Fidesz earned 48 percent of the vote, while the opposition Unity Alliance led by the Socialists earned 27 percent, and the far right Jobbik party earned 18 percent, according to exit polls conducted by Nézőpont Institute, an independent think tank based in Budapest.
Those numbers, if confirmed by the final tally late Sunday night, should allow Fidesz to win 133 seats, slightly more than two-thirds of the 199 seat parliament.
Depending on the final breakdown of the votes, the election could result in a new struggle for the leadership of the opposition alliance, prompting factionalism that could further strengthen Orban's dominance, Hunyadi said.
Going into the polls, Orban's Fidesz was widely expected to win, due in part to controversial changes to the election system the government pushed through in the previous term.
In addition to changing the way votes are counted and reducing the size of the parliament from from 386 to 199 members, Fidesz allegedly redrew the borders of voting districts to dilute support for the opposition.

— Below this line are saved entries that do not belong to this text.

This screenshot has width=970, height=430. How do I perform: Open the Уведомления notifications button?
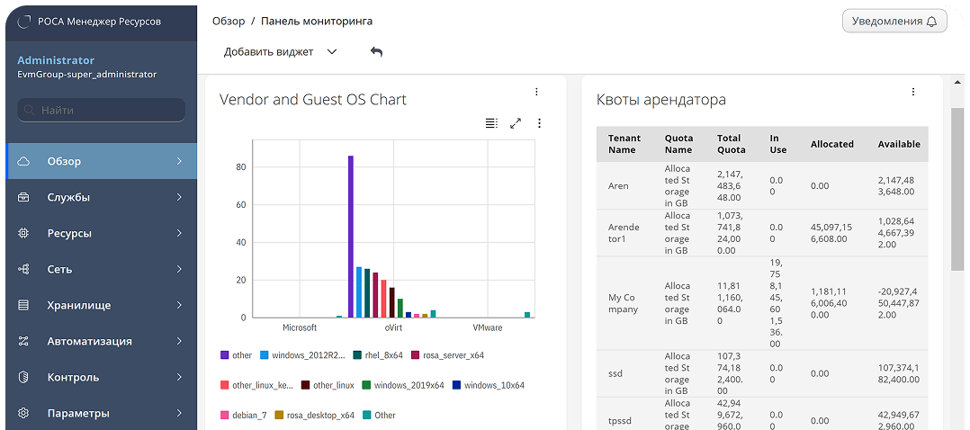[x=894, y=21]
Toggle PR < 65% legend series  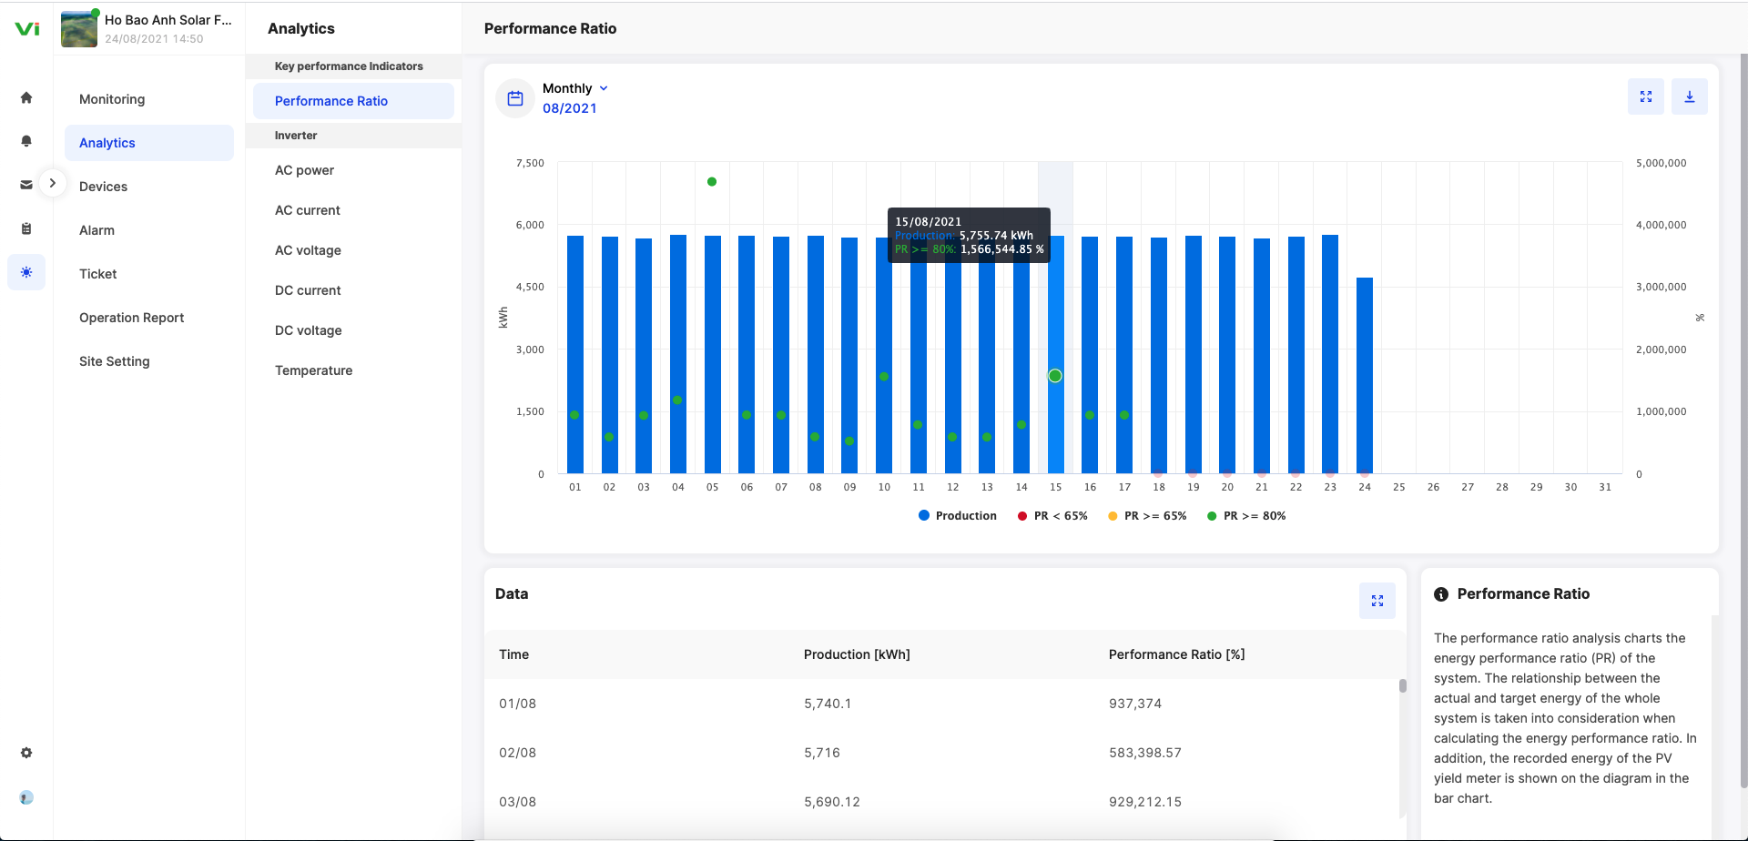point(1052,516)
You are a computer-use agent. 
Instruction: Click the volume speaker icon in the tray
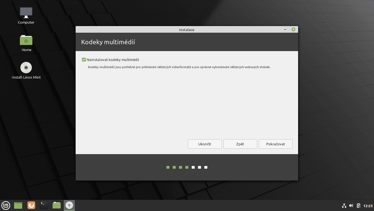click(x=351, y=205)
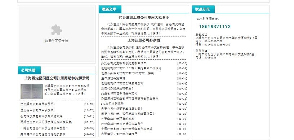Open the 上海注册公司多少钱 headline
The image size is (294, 140).
tap(144, 40)
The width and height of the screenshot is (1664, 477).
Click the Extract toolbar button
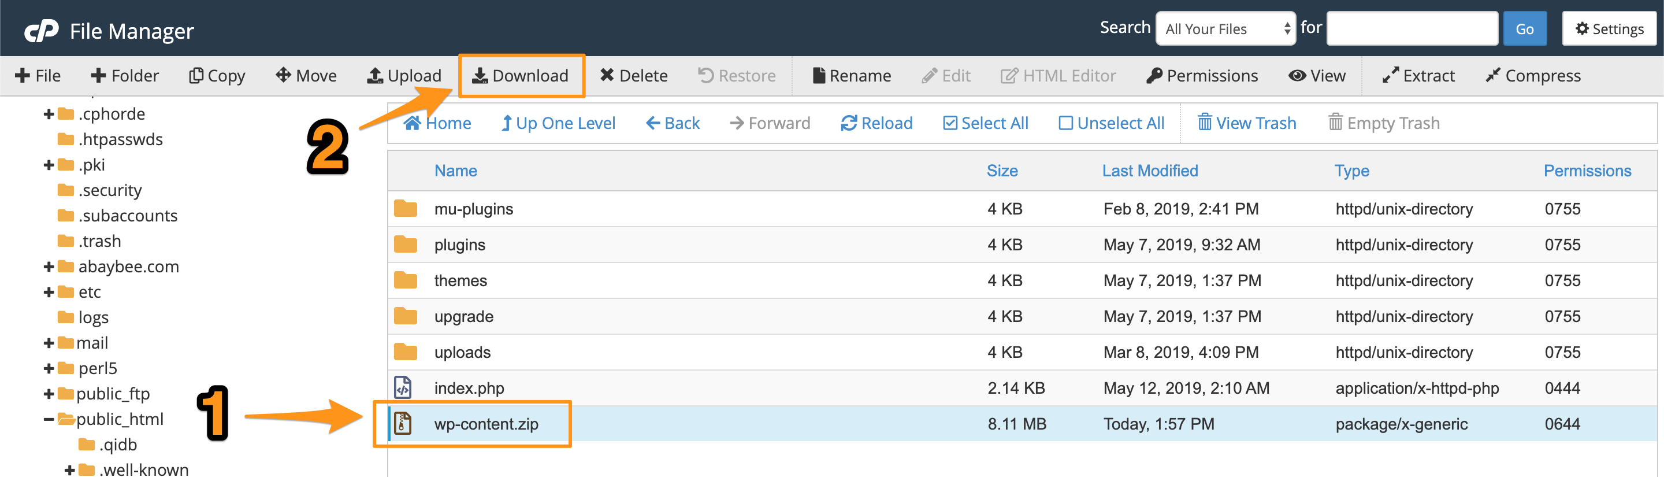(x=1419, y=76)
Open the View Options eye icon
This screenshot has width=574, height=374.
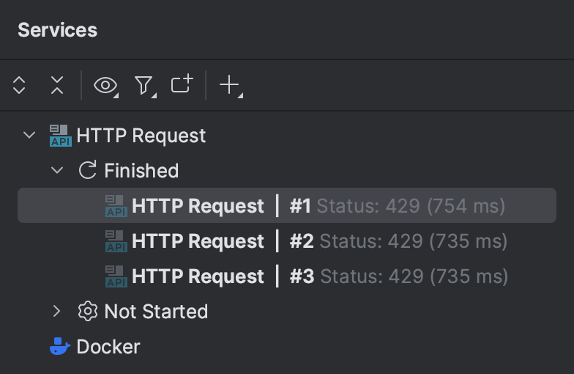[x=105, y=86]
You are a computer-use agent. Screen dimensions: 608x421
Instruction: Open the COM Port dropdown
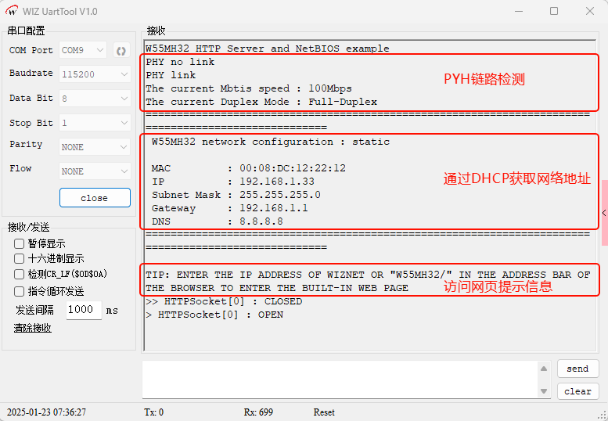coord(83,50)
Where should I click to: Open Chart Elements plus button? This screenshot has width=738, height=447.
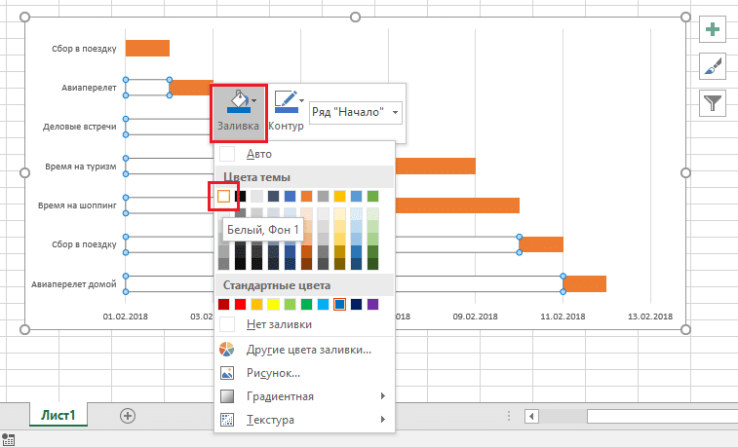pos(714,30)
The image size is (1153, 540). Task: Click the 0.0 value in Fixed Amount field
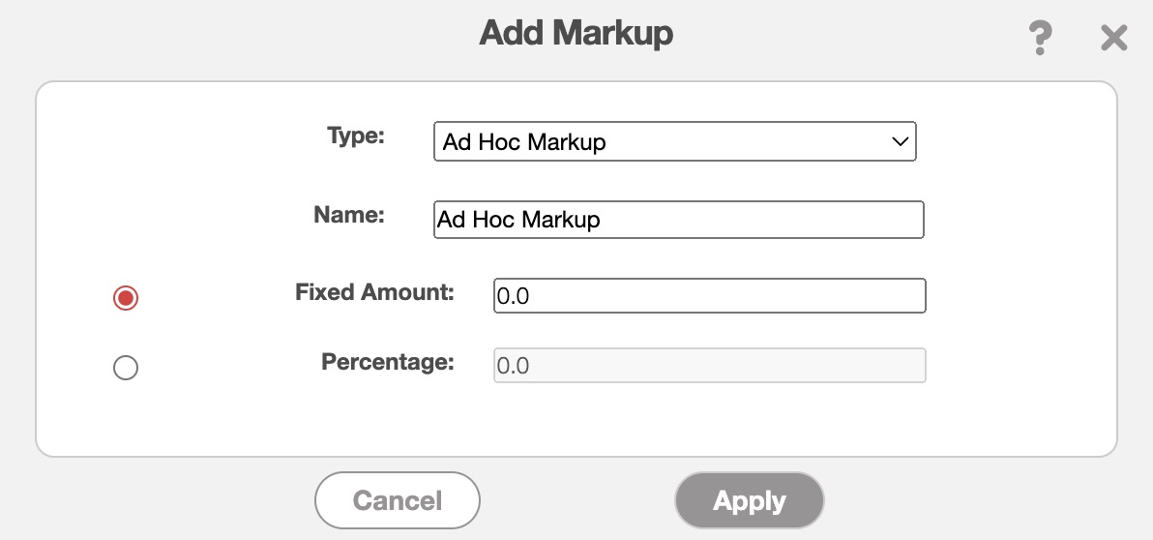(513, 297)
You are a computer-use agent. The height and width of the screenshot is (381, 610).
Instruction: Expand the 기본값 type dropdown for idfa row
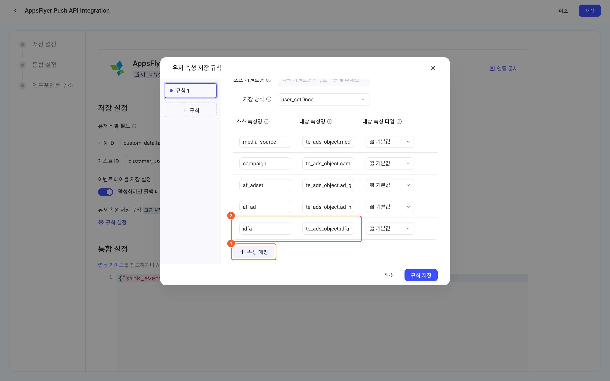[x=390, y=229]
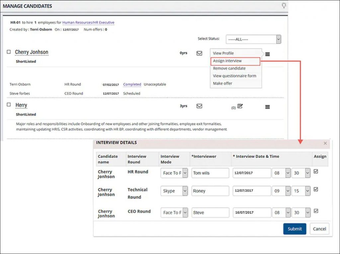
Task: Open Interview Mode dropdown showing Skype
Action: click(x=174, y=191)
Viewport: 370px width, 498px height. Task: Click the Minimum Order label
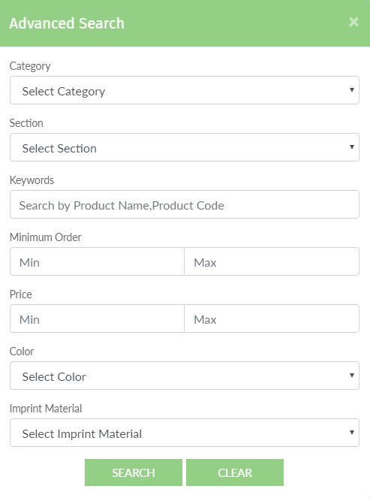(x=45, y=237)
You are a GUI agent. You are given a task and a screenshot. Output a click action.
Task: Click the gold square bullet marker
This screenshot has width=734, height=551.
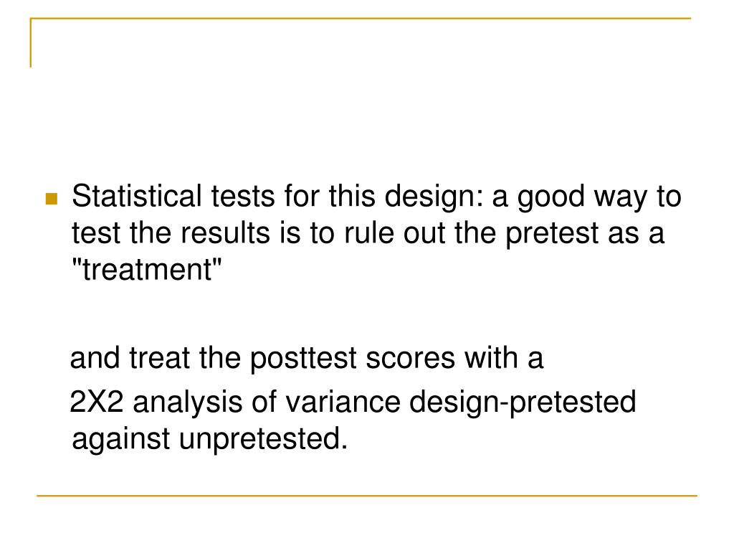(52, 199)
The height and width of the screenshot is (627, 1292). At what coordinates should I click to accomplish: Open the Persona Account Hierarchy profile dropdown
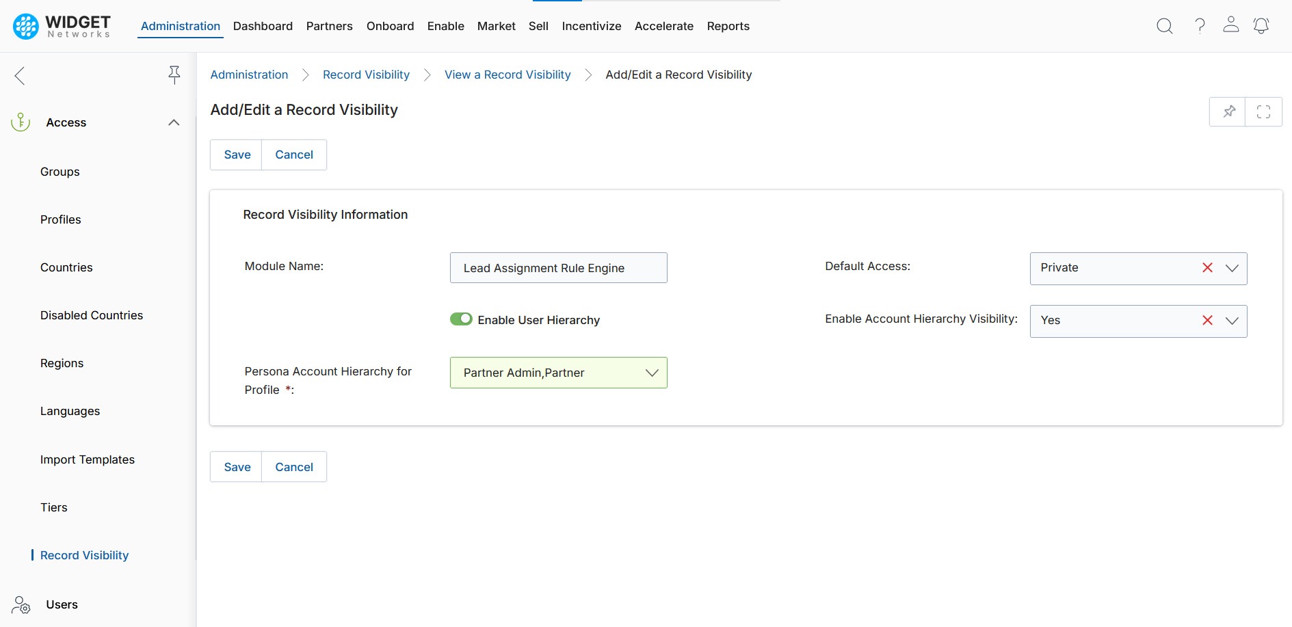coord(651,373)
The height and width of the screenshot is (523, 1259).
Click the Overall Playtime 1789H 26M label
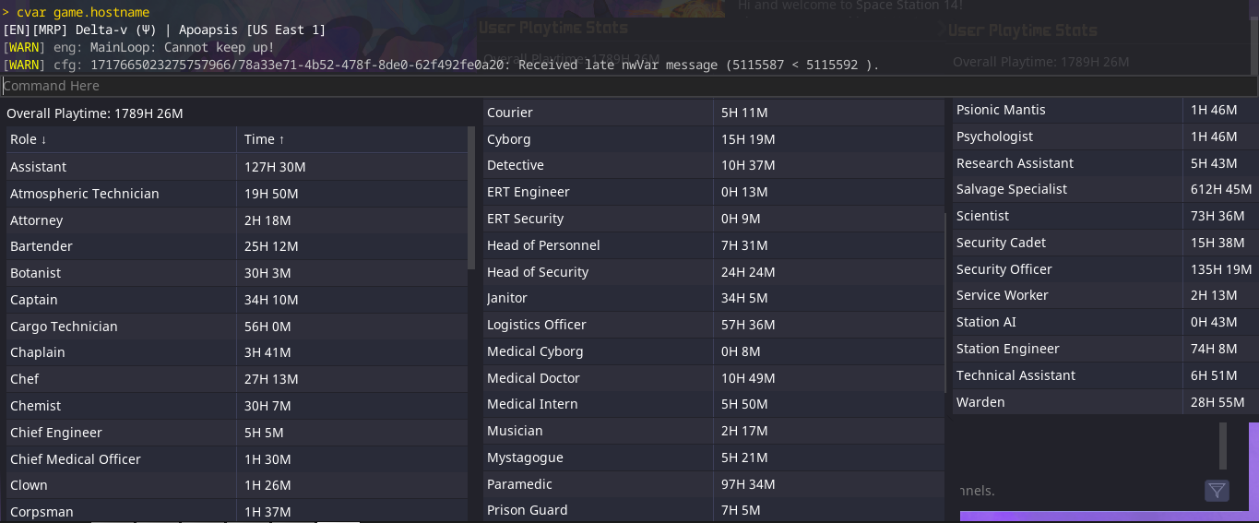click(95, 113)
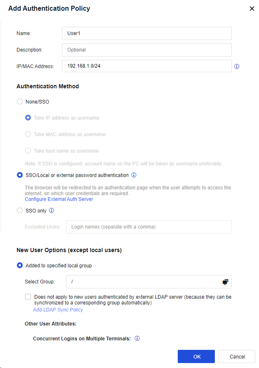Click the Description input field

(146, 50)
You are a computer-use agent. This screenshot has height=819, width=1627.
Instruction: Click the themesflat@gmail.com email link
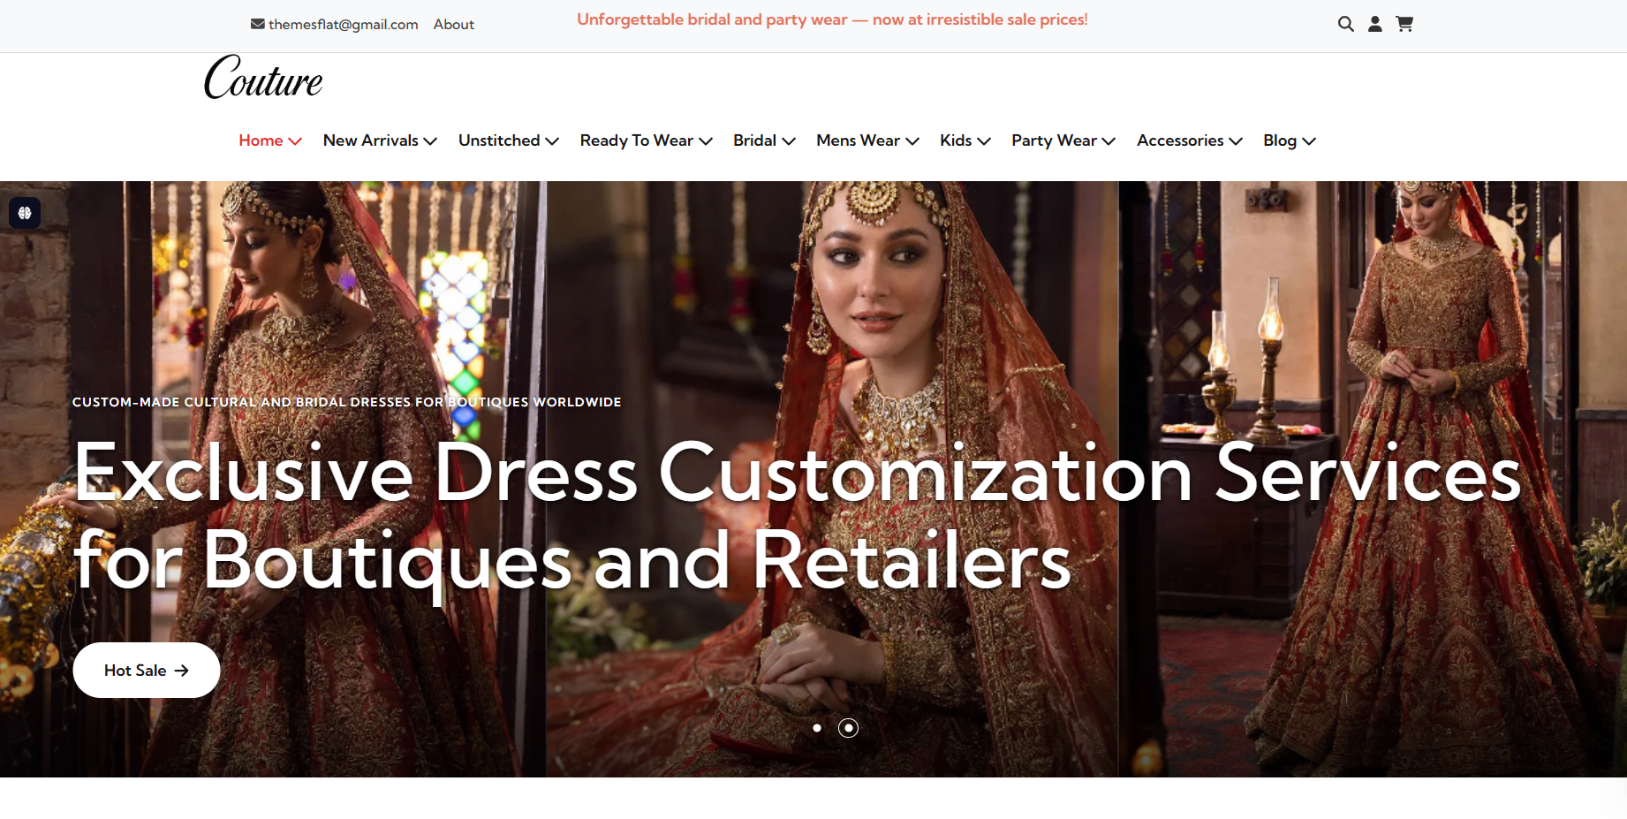point(343,25)
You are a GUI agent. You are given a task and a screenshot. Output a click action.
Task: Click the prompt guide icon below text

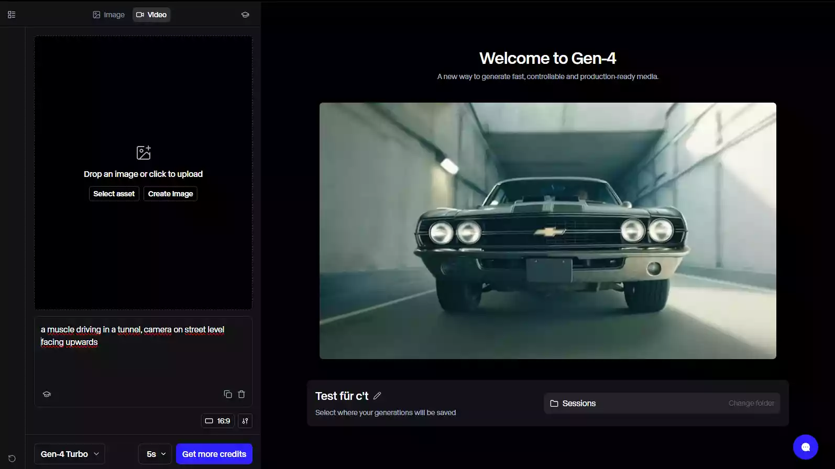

As a result of those changes, experts had predicted that Orban could attain another two-thirds majority with as little as 40 percent of the popular vote.
Outside experts have predicted that another two-thirds majority for the prime minister power could be bad for Hungary.
In January, the European Parliament slammed Orban for using his near-absolute authority to circumvent or eliminate democratic checks and balances. Among other actions, he curbed judicial authority and wrote a law into the constitution enabling security forces to jail homeless people after the measure was struck down by the courts.
Orban also drew flack for his recent unilateral decision to award a $14 billion tender for the expansion of the country’s only nuclear plant to Russia's Rosatom nuclear agency — in a deal under which Moscow will lend Budapest most of the money. Along with Orban's reluctance to back sanctions against Russia for its actions in Crimea, the deal prompted accusations that he's pushing Hungary away from European democracy toward Russian-style oligarchy.
In the leadup to the polls, various economists told the Wall Street Journal that Orban's autocratic style and statist economic policy had eroded business confidence and discouraged foreign investment.
Meanwhile, critics at home and abroad have claimed that Orban ran Hungary like a party machine, allegedly turning cronies like Lorinc Meszaros, an old friend who is now the mayor of Orban's hometown, into millionaires.